# [Your assignment]
Include in the output the line containing "You are a GUI" and each subsequent line of the records, through the end, transcribed exactly. Add nothing else.

(Saved data entries)
++++++++++++++++++++

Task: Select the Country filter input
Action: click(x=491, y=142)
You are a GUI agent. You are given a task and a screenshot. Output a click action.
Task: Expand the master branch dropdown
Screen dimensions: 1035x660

++++++++++++++++++++

# [Response]
You are a GUI agent. You are given a task and a screenshot. Output a click action.
Task: Expand the master branch dropdown
Screen dimensions: 1035x660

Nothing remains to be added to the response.